Rationale Atypical antipsychotic drugs have been shown to preferentially affect extrastriatal (mesolimbic) D₂/D₃ receptors over those within the striatum (nigrostriatal). The striatum does not contain exclusively nigrostriatal dopamine tracts, however. The caudate nucleus and ventral parts of the striatum primarily contain limbic and associative dopamine pathways more relevant to psychosis. Objectives We tested the hypothesis that two pharmacologically distinct atypical antipsychotic drugs, amisulpride and risperidone, would preferentially occupy of D₂/D₃ dopamine receptors in limbic and associative regions of the striatum. Methods Eight amisulpride-treated patients, six risperidone-treated patients and six age- and sex-matched healthy controls were recruited. Dynamic SPET studies were performed after bolus injection of [¹²³I]epidepride.
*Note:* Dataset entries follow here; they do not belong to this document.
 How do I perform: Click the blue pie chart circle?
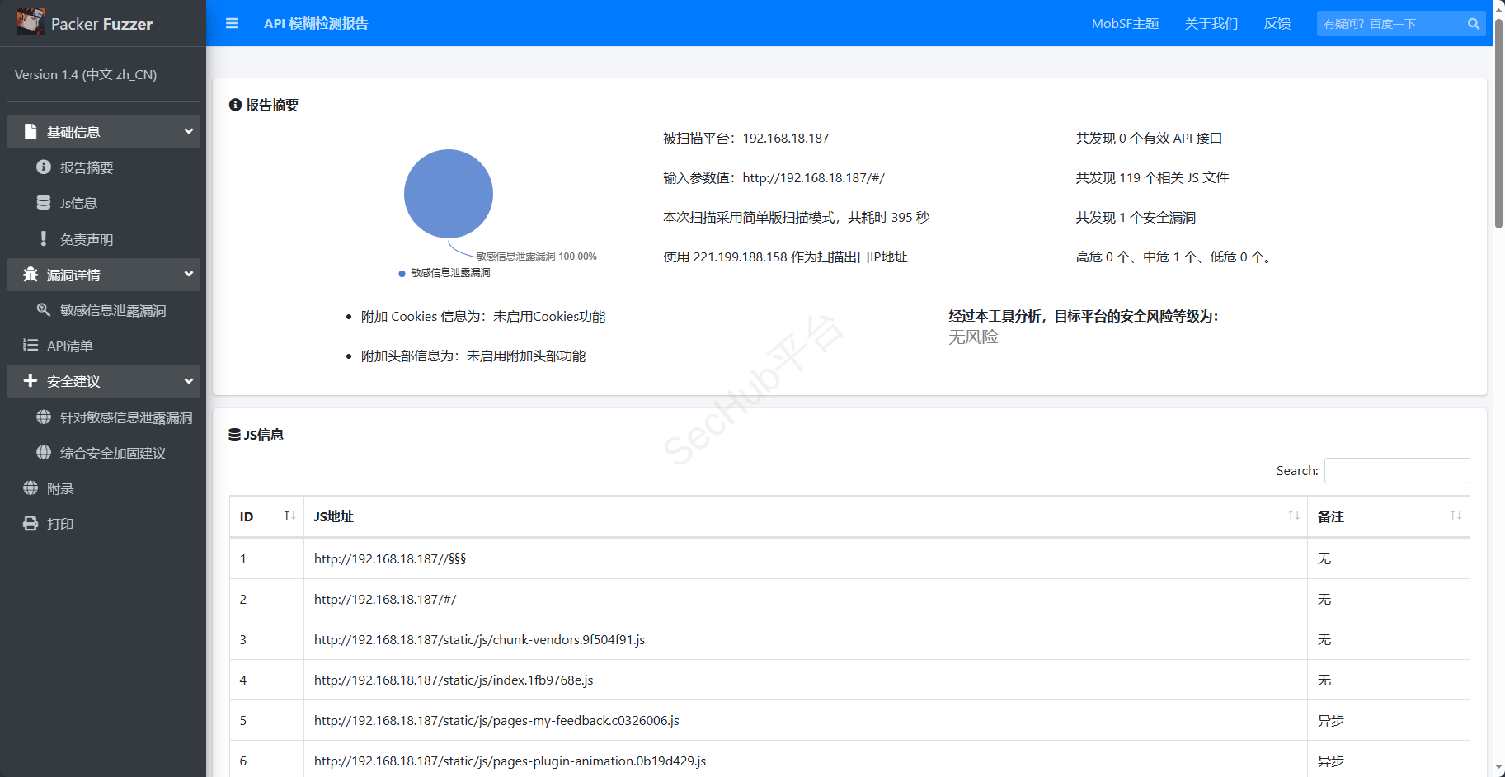(449, 194)
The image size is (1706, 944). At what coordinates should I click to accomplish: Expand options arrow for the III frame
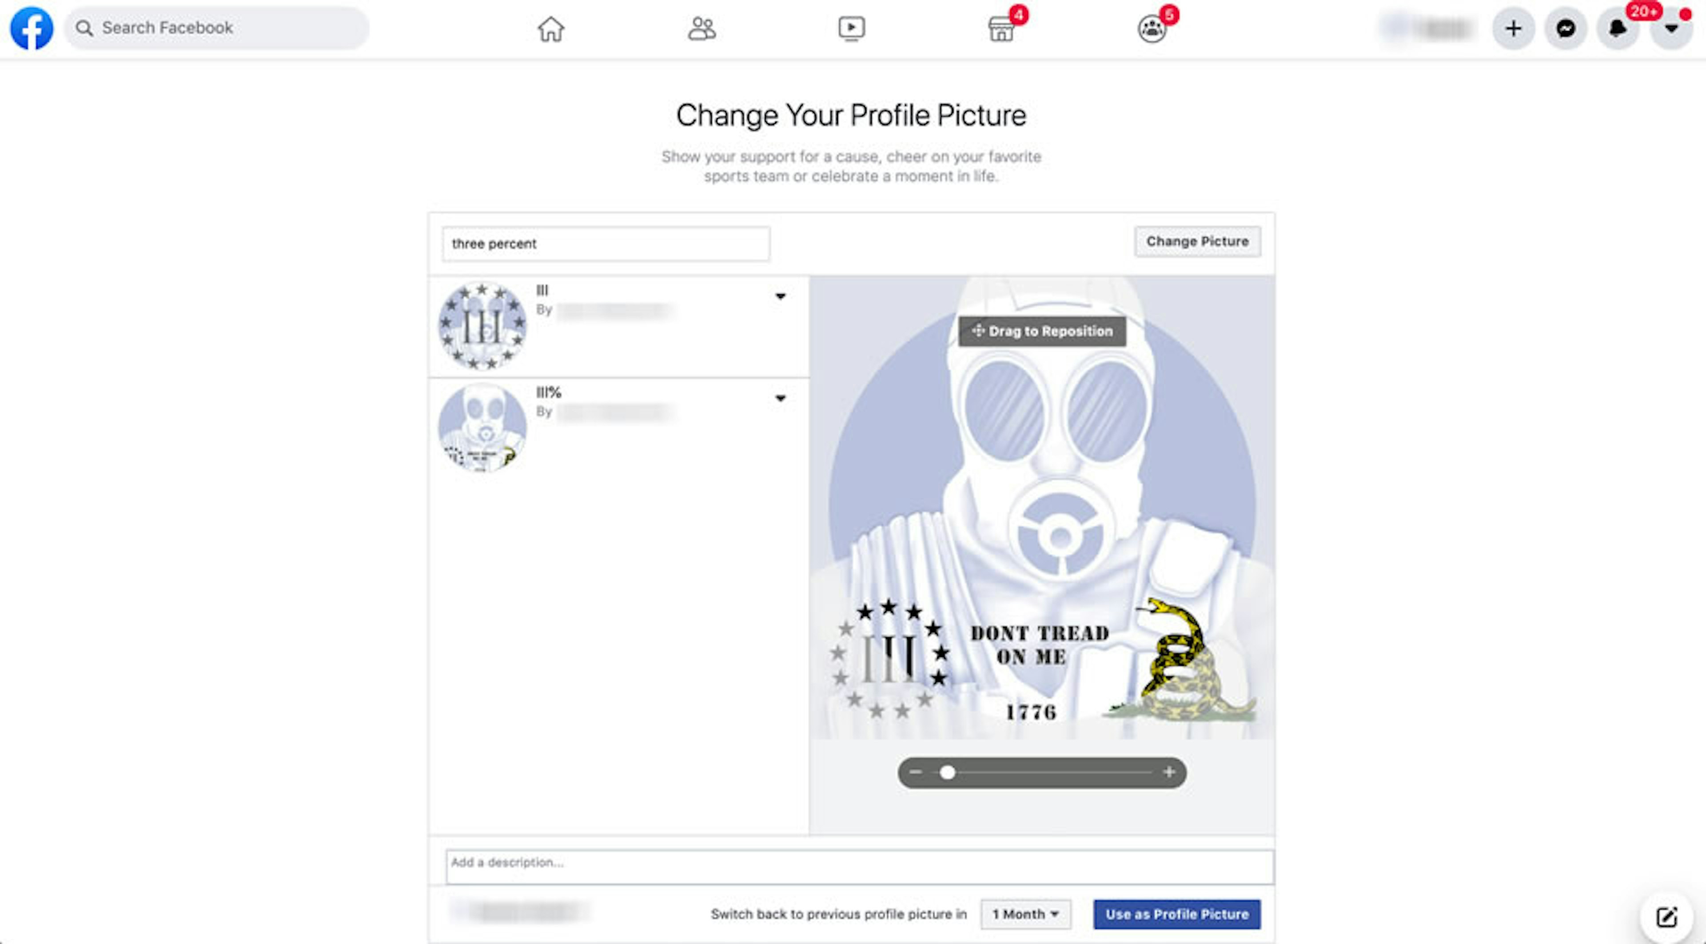(x=780, y=296)
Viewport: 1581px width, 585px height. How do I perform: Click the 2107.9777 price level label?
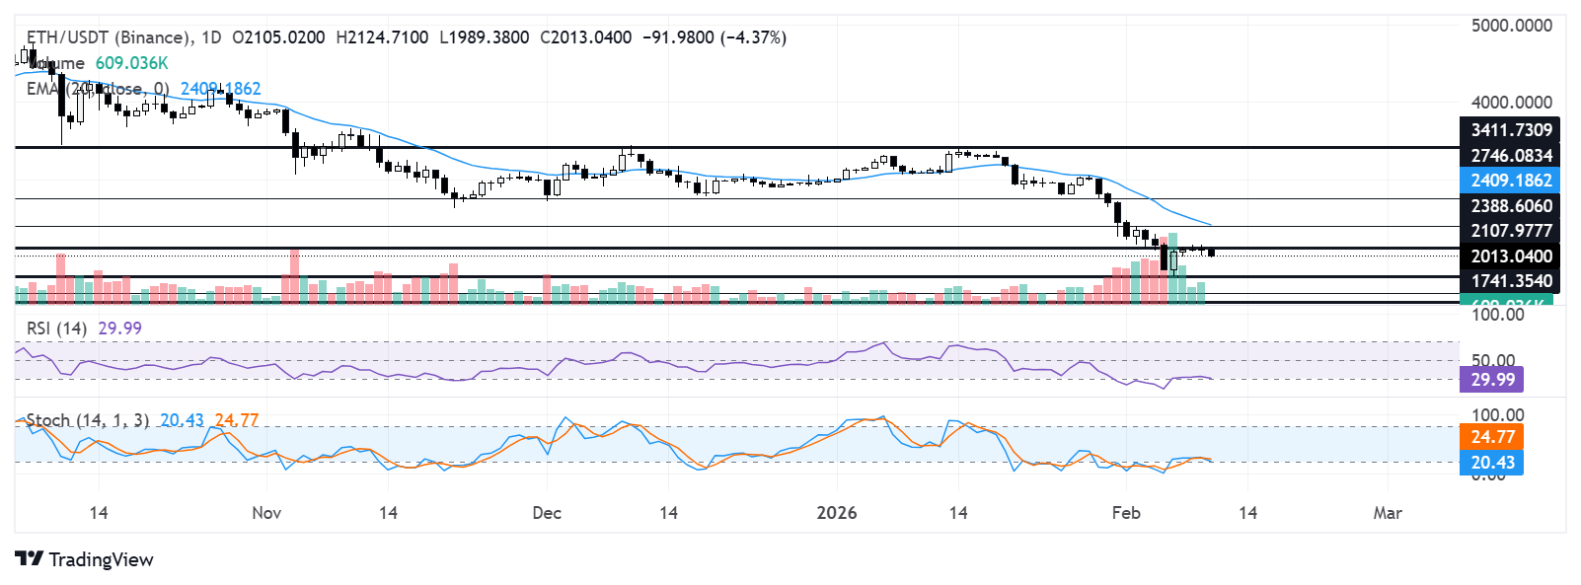click(x=1510, y=231)
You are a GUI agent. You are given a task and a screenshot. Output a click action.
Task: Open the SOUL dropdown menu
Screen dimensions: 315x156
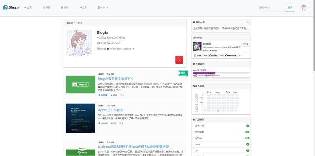click(x=103, y=8)
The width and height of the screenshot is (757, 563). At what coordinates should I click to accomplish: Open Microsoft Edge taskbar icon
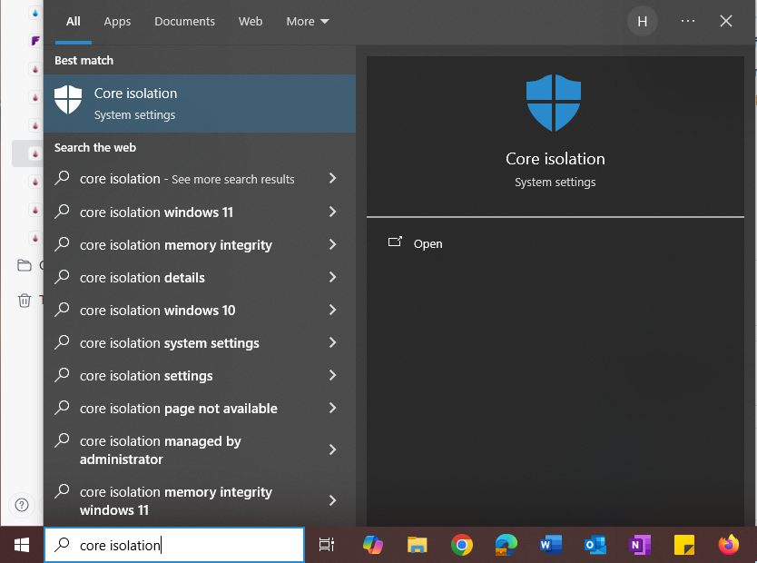click(x=506, y=545)
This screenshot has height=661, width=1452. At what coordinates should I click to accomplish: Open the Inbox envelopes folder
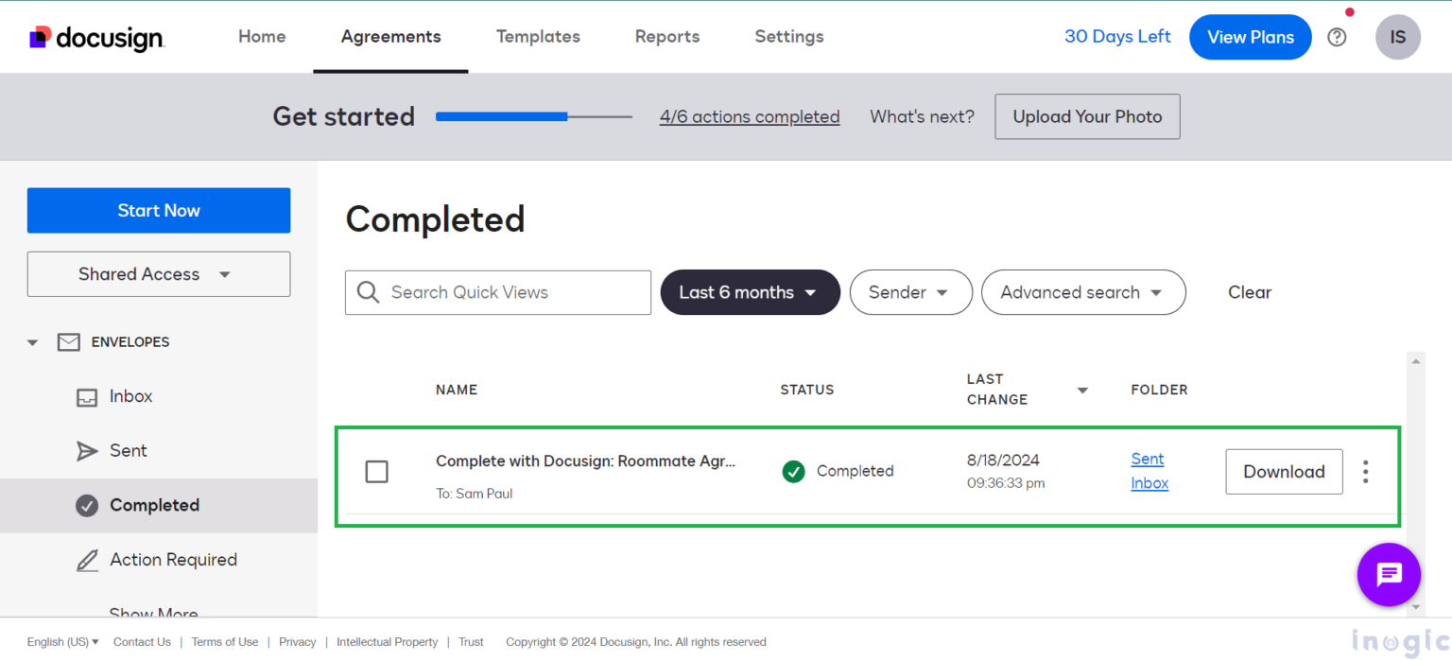(130, 396)
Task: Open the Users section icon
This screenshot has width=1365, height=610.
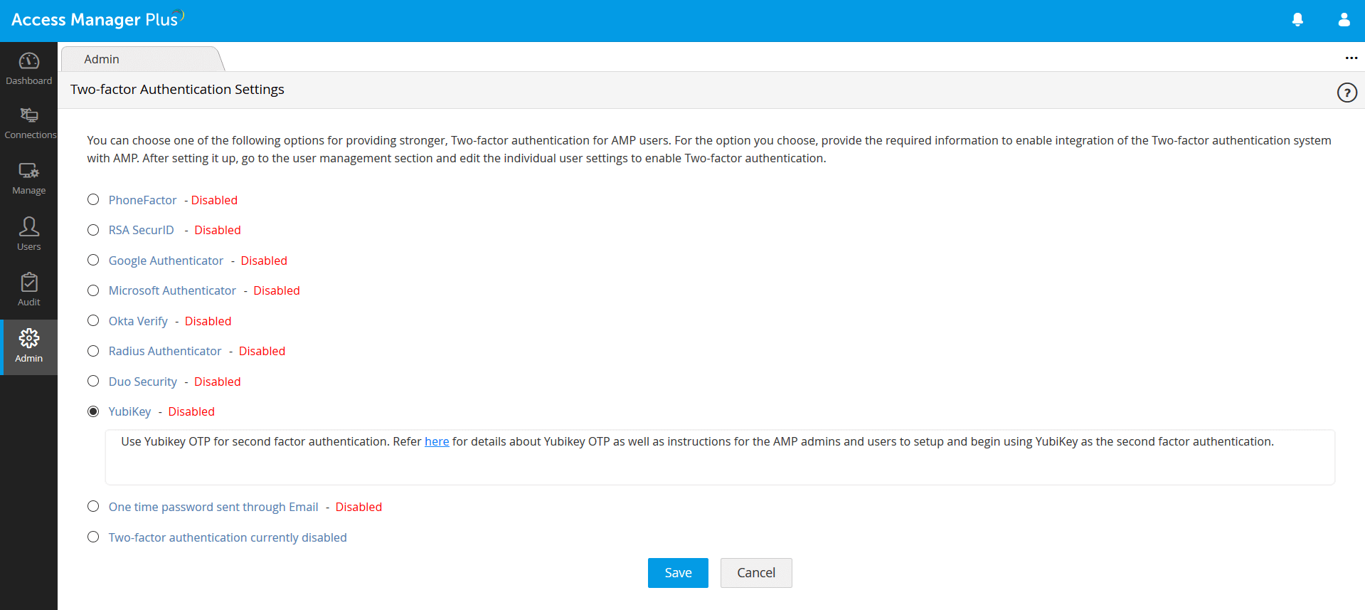Action: pos(28,227)
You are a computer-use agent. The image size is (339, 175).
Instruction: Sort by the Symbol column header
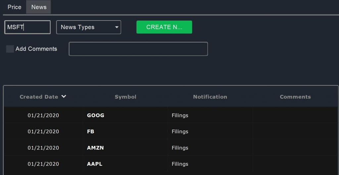click(125, 97)
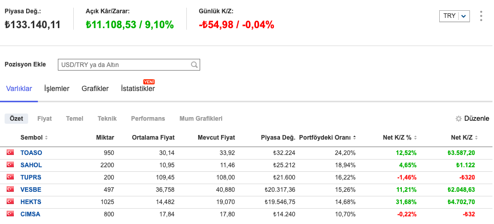The width and height of the screenshot is (494, 224).
Task: Open the İstatistikler tab
Action: tap(138, 89)
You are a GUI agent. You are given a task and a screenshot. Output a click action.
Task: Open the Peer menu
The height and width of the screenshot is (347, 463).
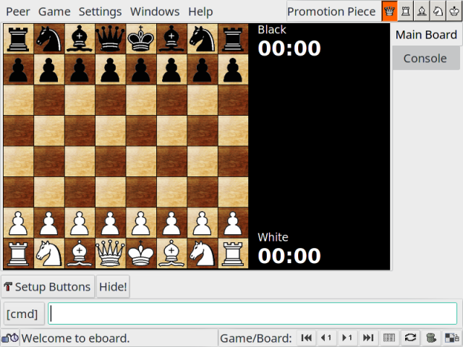[18, 12]
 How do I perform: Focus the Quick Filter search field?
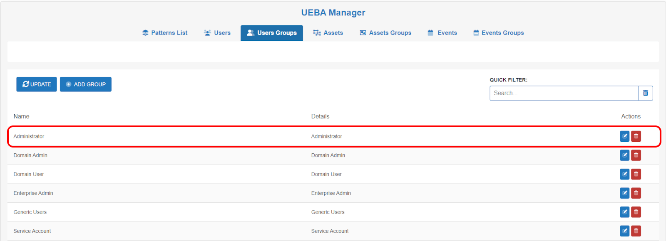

Binding potential (BP) images were generated using a modified Logan method and aligned between subjects. Regions of interest (ROIs) were placed around head of caudate and putamen bilaterally on an average BP map derived from aligned control images. These ROIs were then applied user-independently to the BP maps for each subject to calculate BP for head of caudate and putamen. Mean occupancy of D₂/D₃ receptors in each ROI was determined by reference to the drug-free healthy volunteer group. Occupancy values for head of caudate and putamen were compared using paired Student’s t test. Results D₂/D₃ receptor occupancy was 42% in caudate and 31% in putamen for risperidone (t=5.9, df=11, p=0.0001) and 51% in caudate and 37% in putamen for amisulpride (t=11.1, df=15, p<0.0001). Conclusions Amisulpride and risperidone both show selective occupancy for limbic and associative D₂/D₃ receptors within the striatum.